*WORK ORDER:* Every line from the one with "1366x620 pixels." to the end of the entries, both included, is to be copied exactly; the other lines stay out.

§ §

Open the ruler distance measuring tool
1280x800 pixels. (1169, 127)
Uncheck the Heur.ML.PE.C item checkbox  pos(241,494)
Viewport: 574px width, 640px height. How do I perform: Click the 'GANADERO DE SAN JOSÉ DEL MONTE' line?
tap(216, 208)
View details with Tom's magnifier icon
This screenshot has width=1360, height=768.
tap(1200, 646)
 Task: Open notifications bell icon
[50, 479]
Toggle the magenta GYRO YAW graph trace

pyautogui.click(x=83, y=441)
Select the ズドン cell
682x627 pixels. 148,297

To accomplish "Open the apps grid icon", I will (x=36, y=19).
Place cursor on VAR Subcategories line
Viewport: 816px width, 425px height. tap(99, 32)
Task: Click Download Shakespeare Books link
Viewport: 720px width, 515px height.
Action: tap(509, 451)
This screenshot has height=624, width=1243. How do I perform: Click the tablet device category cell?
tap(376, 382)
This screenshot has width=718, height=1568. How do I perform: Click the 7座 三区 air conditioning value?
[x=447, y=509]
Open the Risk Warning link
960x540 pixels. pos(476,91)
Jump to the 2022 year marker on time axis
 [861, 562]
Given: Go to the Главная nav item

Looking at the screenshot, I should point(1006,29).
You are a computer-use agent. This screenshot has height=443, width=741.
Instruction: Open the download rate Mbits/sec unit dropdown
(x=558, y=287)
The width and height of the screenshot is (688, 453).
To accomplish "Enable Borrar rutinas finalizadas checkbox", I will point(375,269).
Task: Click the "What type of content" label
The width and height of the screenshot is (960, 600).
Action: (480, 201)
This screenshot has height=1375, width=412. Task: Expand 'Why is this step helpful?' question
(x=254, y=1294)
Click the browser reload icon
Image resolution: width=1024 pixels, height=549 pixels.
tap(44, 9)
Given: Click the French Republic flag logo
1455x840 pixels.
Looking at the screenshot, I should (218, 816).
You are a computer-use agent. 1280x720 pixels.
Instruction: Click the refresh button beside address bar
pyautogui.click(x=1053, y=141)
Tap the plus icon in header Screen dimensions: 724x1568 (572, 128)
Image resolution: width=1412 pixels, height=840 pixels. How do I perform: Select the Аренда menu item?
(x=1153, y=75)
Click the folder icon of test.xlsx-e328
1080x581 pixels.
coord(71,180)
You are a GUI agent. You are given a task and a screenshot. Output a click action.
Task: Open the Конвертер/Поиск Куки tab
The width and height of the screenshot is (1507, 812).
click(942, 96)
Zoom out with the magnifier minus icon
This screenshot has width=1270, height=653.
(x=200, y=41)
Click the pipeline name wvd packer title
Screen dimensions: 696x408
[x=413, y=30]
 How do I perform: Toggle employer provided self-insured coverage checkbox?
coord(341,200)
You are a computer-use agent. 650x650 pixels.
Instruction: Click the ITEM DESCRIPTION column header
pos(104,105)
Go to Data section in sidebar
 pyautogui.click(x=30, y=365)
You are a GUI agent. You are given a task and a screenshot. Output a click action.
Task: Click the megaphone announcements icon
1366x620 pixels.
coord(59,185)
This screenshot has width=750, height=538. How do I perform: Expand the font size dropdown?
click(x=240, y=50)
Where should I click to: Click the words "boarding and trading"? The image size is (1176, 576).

§ §

*SOLVED EXERCISE:*
1366x620 pixels.
coord(59,185)
This screenshot has width=750, height=538. How do I perform: Expand the font size dropdown?
click(x=240, y=50)
Where should I click to: Click the words "boarding and trading"? The image size is (1176, 576).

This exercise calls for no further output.